Lee, medical director at The Farley Center at Williamsburg Place, an addiction treatment center in Williamsburg, recently published an article in The American Journal on Addictions that used the concept of “a wicked problem”—introduced to him and his classmates in their Mason Online MBA studies—to describe the opioid drug abuse crisis ravaging the United States.
“Right now there are a lot of different approaches to trying to deal with this problem,” said Lee, who is board-certified in addiction medicine, psychiatry and internal medicine. “We learn about the concept of a wicked problem and use it throughout our program. To me, it made a lot of sense to write about it in our professional newsletter.”
As Lee wrote, “Wicked problems are endemic complex systems with components that interact in complicated, poorly understood and unpredictable ways. Interventions into the system produce downstream consequences that cannot be known in advance and cannot be undone. It is impossible to establish a single locus for a wicked problem because changing one element of the system changes the dynamics of the entire system.”
In other words, wicked problems are the most complex and seemingly unsolvable problems. They demand attention but severely challenge anyone—or any one proposed solution—trying to overcome them.
As one of the leading causes of death in the United States, especially among adults under 50, the opioid crisis certainly qualifies as wicked.
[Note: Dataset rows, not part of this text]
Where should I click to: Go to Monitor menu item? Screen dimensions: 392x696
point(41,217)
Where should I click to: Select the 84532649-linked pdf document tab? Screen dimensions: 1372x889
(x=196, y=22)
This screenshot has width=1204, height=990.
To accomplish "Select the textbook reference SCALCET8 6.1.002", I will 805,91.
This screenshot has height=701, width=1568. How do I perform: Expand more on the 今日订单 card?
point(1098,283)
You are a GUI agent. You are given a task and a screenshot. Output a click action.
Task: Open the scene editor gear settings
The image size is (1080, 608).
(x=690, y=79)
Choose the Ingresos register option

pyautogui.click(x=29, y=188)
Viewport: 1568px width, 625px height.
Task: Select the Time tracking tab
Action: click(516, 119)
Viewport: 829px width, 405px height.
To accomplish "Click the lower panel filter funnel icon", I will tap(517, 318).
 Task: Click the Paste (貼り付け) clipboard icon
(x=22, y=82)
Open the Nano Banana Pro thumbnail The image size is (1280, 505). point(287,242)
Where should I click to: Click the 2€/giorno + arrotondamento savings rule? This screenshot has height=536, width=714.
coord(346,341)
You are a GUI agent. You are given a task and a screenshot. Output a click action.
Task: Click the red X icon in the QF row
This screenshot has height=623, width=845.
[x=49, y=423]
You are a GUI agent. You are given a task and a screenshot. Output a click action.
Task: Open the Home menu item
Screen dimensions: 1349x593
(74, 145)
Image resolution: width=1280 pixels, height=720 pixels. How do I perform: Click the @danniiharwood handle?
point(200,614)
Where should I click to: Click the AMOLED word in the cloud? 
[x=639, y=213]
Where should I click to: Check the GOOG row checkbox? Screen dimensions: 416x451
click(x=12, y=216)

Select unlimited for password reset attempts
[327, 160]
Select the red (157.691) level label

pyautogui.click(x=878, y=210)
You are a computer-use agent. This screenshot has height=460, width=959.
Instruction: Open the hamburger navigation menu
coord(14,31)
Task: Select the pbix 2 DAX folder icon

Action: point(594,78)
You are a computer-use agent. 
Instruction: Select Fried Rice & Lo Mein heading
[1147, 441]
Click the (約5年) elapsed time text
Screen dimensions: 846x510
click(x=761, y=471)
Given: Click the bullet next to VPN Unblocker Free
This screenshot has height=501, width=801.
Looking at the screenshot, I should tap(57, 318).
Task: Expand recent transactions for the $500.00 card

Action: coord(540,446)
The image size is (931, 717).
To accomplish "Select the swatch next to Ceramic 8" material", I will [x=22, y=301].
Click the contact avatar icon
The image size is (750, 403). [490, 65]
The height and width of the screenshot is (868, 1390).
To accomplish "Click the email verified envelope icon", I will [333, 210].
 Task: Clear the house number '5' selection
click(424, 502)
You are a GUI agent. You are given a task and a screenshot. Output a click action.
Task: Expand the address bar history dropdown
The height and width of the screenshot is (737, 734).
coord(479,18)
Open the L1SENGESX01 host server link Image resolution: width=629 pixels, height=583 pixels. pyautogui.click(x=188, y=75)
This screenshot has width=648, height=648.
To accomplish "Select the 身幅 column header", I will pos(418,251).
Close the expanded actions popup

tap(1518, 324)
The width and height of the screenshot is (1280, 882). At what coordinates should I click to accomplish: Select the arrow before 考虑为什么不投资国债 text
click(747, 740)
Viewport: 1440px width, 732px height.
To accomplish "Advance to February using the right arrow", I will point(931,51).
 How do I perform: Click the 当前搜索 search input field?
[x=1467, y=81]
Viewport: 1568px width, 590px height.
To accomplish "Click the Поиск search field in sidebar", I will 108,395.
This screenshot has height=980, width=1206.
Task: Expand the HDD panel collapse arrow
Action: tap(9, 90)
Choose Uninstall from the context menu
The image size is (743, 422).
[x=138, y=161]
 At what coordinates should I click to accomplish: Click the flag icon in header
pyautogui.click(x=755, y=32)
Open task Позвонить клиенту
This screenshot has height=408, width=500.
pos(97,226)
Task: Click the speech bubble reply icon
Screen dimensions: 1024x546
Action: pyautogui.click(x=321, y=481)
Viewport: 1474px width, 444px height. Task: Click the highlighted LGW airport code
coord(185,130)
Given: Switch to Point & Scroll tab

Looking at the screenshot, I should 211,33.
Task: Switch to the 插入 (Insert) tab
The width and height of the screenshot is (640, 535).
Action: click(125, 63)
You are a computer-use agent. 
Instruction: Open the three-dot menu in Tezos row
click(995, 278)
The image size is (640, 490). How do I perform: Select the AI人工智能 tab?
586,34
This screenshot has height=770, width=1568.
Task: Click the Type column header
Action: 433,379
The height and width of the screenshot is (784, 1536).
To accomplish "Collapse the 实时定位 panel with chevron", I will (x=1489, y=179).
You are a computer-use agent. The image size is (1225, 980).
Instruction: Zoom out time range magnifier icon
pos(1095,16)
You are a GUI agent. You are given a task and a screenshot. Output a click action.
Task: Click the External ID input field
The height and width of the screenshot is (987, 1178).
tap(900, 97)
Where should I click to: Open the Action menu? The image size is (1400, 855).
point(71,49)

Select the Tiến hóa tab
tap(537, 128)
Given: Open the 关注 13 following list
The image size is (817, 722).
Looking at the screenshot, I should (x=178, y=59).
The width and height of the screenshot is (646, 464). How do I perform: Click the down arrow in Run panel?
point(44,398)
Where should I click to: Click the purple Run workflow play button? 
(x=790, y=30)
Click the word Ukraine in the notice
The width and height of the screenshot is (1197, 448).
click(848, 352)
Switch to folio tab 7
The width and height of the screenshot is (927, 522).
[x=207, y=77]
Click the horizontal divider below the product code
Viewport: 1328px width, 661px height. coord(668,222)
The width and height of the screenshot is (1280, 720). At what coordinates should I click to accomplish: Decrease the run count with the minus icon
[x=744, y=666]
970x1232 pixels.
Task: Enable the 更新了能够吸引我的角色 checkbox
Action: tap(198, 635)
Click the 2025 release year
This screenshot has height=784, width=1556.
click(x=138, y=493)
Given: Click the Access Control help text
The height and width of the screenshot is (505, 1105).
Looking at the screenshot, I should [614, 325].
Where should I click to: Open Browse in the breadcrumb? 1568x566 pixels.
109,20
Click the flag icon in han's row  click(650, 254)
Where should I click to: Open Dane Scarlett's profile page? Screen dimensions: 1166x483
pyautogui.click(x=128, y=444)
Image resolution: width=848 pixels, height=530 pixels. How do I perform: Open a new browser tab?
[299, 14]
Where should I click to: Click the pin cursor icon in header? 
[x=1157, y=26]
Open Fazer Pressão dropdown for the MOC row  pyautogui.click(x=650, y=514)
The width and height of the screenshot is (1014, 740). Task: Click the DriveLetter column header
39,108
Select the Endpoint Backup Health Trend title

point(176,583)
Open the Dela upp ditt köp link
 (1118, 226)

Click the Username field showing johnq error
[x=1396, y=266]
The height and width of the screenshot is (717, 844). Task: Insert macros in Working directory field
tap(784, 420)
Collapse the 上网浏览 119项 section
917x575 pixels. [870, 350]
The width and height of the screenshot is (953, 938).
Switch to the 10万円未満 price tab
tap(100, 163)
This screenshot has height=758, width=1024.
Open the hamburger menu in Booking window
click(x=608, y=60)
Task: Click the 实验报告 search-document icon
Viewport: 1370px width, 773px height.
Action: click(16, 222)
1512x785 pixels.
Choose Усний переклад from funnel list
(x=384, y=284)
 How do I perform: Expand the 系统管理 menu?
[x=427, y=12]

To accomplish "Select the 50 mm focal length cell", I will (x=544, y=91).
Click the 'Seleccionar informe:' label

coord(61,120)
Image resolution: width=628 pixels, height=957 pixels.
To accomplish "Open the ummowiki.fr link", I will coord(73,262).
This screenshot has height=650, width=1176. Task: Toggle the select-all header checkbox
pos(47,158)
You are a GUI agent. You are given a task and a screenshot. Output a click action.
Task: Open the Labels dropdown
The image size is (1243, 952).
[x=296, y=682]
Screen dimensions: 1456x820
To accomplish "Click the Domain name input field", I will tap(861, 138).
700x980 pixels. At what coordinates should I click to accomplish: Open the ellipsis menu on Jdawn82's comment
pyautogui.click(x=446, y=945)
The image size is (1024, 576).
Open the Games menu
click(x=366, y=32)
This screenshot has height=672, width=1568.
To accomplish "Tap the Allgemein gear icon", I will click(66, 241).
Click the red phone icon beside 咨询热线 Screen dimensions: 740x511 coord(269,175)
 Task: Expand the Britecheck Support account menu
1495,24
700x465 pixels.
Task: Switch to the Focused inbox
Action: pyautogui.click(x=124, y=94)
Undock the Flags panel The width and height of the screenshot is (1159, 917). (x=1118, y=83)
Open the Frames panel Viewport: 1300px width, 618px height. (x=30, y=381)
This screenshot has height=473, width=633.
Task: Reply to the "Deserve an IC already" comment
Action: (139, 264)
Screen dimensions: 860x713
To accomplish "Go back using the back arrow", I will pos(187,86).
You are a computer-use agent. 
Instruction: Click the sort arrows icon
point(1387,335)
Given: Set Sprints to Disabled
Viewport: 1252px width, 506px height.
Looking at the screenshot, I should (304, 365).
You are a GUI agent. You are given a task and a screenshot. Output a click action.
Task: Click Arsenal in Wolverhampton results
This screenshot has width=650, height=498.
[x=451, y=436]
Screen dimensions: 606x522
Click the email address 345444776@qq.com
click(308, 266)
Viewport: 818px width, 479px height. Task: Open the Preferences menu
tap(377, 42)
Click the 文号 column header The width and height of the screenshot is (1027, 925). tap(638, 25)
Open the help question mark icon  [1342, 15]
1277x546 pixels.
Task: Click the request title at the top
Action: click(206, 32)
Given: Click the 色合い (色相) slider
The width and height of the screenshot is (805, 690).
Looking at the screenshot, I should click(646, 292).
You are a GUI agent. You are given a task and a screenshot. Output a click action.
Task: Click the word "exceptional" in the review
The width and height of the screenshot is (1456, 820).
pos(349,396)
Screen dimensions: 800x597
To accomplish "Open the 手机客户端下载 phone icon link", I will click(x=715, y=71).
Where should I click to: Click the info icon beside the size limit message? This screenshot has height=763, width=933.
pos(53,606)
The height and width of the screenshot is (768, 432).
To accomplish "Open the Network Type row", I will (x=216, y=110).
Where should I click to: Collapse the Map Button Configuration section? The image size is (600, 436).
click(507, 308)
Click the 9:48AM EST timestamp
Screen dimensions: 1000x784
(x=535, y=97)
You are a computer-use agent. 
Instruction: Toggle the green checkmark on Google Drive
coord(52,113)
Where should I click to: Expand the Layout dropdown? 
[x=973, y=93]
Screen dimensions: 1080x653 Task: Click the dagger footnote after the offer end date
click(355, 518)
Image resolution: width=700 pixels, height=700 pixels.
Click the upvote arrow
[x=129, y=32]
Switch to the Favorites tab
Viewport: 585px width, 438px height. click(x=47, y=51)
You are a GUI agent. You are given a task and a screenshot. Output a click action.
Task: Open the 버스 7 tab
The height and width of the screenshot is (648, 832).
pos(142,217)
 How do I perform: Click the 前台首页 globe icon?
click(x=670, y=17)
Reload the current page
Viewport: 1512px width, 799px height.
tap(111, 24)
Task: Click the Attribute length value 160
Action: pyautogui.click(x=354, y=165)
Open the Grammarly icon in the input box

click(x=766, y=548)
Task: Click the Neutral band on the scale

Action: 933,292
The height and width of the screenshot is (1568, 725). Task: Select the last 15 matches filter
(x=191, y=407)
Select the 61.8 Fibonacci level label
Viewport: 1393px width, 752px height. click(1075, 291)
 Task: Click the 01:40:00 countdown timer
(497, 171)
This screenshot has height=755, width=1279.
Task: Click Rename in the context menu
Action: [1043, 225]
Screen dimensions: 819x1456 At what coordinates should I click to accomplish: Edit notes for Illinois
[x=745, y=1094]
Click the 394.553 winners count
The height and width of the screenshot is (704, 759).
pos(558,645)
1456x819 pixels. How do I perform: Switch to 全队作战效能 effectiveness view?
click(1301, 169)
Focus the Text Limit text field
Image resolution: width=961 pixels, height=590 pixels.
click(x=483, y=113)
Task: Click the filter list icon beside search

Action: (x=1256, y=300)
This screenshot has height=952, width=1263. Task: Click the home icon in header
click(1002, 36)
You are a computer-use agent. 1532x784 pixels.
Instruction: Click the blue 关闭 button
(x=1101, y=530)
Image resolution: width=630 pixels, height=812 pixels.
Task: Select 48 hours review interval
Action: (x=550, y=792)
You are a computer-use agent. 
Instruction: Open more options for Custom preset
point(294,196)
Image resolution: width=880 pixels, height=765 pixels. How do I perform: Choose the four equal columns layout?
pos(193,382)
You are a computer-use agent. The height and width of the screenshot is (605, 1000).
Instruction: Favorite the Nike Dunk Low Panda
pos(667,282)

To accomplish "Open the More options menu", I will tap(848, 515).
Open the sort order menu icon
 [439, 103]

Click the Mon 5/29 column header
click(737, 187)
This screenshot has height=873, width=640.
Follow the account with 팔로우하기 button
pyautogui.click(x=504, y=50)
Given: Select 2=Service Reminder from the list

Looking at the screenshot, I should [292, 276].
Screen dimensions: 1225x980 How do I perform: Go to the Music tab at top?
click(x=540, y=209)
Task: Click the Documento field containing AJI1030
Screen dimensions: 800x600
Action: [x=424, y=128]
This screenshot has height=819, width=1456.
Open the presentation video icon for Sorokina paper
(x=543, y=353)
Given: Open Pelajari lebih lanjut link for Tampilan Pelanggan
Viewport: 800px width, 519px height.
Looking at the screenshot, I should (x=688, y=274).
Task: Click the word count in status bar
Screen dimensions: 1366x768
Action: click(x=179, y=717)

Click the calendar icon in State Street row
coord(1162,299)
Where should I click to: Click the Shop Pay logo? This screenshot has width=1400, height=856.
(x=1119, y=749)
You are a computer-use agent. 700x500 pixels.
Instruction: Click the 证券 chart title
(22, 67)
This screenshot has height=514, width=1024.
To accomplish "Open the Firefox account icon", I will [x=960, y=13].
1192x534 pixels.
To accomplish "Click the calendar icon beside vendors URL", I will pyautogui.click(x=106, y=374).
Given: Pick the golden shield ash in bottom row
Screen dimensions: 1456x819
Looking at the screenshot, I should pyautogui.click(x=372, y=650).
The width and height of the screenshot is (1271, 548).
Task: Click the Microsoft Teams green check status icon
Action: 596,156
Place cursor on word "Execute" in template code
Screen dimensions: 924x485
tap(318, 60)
It has become a major challenge in the work of Lee and other addition medicine and public health professionals. Lee decided to introduce the concept of a wicked problem to the opioid crisis to urge multifaceted and non-traditional problem-solving.
“It’s effectively trying to tackle the problem from many different angles,” Lee said.
It’s why the Mason Online MBA program introduces the concept, urging students to relate it to a problem in their professional lives while training to become “Renaissance managers.”
As potential approaches to the opioid crisis, Lee urged enhanced patient-engagement efforts, greater embracing of the benefits of the Narcotics Anonymous 12-step program, medically assisted treatment, enhanced community care and even technology and social media in the effort to combat the crisis. Mostly, he said, overcoming the crisis will require changing the public mindset.
Lee quoted former U.S. Surgeon General Dr. Vivek Murthy, who said, ““We must stop treating addiction as a moral failing and start seeing it for what it is: a chronic disease that must be treated with urgency and compassion.”
Lee is on track to finish his Online MBA at William & Mary in 2019, but he’s already reaping the benefits of Mason Online MBA thinking.
“I was excited to have the opportunity to share a different perspective,” he said. “My hope is this might help mitigate the crisis.”